I want to keep this real so I don’t fiddle around or take a long time doing the photos. I use my phone and not my camera. I serve up the food, put it on the kitchen table or on the table in the garden and take a few snaps. And then we eat it straightaway.
I made the coppa, fig and gorgonzola tart from Nigel Slater’s column in the Observer last week with some frisée leaves on the side all on one sheet of bought butter puff pastry and I didn’t need double the filling as he suggests. Two balls of mozzarella, 200g of dolcelatte and some crème fraîche sufficed.
Is it late summer or early autumn? I am currently on a train to a writing retreat and I didn’t know what to pack. I always hold out that summer finishes at the end of September when we weren’t allowed to wear our candy striped dresses to school any more.

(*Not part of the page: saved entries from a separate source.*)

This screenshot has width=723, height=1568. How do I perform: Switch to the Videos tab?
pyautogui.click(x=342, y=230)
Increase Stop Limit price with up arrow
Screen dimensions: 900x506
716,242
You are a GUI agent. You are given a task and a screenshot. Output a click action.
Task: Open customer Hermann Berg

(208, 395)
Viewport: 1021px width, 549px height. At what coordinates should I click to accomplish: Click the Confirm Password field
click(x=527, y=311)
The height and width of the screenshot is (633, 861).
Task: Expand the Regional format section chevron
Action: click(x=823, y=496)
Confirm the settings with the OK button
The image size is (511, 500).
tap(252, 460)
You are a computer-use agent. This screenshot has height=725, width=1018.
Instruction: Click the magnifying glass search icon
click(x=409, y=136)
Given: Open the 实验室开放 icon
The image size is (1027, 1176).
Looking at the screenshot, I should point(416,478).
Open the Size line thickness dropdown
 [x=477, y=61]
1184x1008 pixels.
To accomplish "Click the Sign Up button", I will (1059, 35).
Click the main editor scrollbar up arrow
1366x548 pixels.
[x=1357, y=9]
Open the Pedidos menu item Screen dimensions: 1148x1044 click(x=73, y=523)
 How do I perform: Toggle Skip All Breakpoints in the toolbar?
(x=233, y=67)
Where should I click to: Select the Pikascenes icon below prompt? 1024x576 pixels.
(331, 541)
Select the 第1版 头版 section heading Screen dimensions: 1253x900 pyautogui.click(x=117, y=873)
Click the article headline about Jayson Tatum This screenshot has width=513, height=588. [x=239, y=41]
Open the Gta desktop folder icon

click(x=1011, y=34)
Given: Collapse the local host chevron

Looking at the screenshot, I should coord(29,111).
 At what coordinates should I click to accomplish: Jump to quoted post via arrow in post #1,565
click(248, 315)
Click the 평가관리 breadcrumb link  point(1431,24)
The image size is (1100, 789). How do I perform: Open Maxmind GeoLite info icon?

It seems that the recipe writers can’t decide either.
Citrus chicken with sumac, onion, basil and grapefruit salad by Eleanor Steafel in the Telegraph, a chicken traybake which she served with couscous and a bowl of seasoned yoghurt with more sumac stirred through it and a dab of harissa each, but says it would also be lovely with some sort of potato or some flatbreads.
In the latest of the Guardian special issues on the cuisine of different countries, this week, we are in Spain. So many recipes from which to create a Spanish meal including Ottolenghi with Patatas bravas with grated tomato and cumin, prawn tortillitas with dipping vinegar and chorizo, cider and chickpea stew with ajillo,
José Pizarro’s late summer feast with artichoke rice, spiced spatchcocked chicken with courgettes and roast figs with rosemary, PX and no-churn ice-cream
Nieves Barragan with her lamb skewers, mushroom tortillas and a Spanish veg stew, pisto with sultanas, pine nuts and fried eggs topped with a crisp fried eggs and Quique Dacosta’s recipe for chicken paella
Three desserts using stone fruit by Diana Henry in the Telegraph made with the last of the summer’s fruits, peaches, plums and nectarines. They are late-summer pudding with damson gin made with plums, blackberries and raspberries, a one bowl peach and olive cake which is gluten free, and nectarine and elderflower ice cream which doesn’t need an ice cream maker. Clodagh McKenna’s late summer recipes in the Sunday Times for roasted tomato, white bean and prawn stew; corn chowder with smoked haddock and crispy bacon; and roast butternut squash, blue cheese and saffron pappardelle.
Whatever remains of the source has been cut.